**Stored data entries**
################

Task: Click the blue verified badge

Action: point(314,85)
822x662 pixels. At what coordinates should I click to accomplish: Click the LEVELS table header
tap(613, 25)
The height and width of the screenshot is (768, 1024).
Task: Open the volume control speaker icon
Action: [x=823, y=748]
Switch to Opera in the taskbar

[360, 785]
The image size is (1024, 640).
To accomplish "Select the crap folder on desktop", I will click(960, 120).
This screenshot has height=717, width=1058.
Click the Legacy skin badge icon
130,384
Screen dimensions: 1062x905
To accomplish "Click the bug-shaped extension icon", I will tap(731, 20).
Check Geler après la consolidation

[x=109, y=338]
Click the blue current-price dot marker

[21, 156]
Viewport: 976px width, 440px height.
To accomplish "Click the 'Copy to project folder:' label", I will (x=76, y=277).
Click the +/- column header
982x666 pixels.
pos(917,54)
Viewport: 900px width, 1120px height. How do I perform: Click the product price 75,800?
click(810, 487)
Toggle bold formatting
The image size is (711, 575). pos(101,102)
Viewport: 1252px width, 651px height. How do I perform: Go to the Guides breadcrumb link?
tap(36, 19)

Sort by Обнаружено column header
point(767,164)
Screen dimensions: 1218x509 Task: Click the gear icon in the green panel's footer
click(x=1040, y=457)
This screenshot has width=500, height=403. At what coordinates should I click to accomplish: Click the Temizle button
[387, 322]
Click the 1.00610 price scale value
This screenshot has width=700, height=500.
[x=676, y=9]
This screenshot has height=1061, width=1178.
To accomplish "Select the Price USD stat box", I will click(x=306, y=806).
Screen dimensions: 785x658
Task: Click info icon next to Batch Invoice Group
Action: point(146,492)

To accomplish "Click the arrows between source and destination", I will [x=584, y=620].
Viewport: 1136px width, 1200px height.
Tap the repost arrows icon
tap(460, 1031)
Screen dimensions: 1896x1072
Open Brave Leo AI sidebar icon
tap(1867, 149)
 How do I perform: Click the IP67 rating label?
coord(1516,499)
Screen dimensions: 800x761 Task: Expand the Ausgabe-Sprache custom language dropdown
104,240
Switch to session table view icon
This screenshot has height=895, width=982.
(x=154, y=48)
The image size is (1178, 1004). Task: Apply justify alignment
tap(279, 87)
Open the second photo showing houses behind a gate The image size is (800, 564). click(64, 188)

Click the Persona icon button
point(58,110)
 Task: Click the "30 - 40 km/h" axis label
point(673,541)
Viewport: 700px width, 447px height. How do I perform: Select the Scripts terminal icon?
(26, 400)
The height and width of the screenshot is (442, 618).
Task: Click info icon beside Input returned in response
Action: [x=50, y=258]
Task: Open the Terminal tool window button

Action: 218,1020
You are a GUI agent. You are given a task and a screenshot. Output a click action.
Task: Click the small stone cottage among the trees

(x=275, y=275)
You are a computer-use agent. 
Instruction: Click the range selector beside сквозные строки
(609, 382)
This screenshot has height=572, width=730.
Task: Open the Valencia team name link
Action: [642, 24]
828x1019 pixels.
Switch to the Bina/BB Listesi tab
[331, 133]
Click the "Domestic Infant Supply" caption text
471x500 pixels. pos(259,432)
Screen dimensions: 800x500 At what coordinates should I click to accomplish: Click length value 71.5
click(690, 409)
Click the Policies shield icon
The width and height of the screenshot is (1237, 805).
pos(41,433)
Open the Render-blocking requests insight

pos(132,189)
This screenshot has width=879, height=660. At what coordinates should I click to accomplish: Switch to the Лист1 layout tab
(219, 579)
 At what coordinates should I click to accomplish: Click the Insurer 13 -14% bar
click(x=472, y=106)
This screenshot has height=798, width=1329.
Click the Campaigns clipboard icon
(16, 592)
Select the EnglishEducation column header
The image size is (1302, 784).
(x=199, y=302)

################

**Directions**
Your answer must consist solely of the lines above between the line holding "Sort by Обнаружено column header" and the line holding "You are a GUI", inclusive, copied exactly.

**Solution to this problem**
Sort by Обнаружено column header
point(767,164)
Screen dimensions: 1218x509 Task: Click the gear icon in the green panel's footer
click(x=1040, y=457)
This screenshot has width=500, height=403. At what coordinates should I click to accomplish: Click the Temizle button
[387, 322]
Click the 1.00610 price scale value
This screenshot has width=700, height=500.
[x=676, y=9]
This screenshot has height=1061, width=1178.
To accomplish "Select the Price USD stat box", I will click(x=306, y=806).
Screen dimensions: 785x658
Task: Click info icon next to Batch Invoice Group
Action: point(146,492)

To accomplish "Click the arrows between source and destination", I will [x=584, y=620].
Viewport: 1136px width, 1200px height.
Tap the repost arrows icon
tap(460, 1031)
Screen dimensions: 1896x1072
Open Brave Leo AI sidebar icon
tap(1867, 149)
 How do I perform: Click the IP67 rating label?
coord(1516,499)
Screen dimensions: 800x761 Task: Expand the Ausgabe-Sprache custom language dropdown
104,240
Switch to session table view icon
This screenshot has height=895, width=982.
(x=154, y=48)
The image size is (1178, 1004). Task: Apply justify alignment
tap(279, 87)
Open the second photo showing houses behind a gate The image size is (800, 564). click(64, 188)

Click the Persona icon button
point(58,110)
 Task: Click the "30 - 40 km/h" axis label
point(673,541)
Viewport: 700px width, 447px height. How do I perform: Select the Scripts terminal icon?
(26, 400)
The height and width of the screenshot is (442, 618).
Task: Click info icon beside Input returned in response
Action: [x=50, y=258]
Task: Open the Terminal tool window button

Action: 218,1020
You are a GUI agent. You are given a task and a screenshot. Output a click action.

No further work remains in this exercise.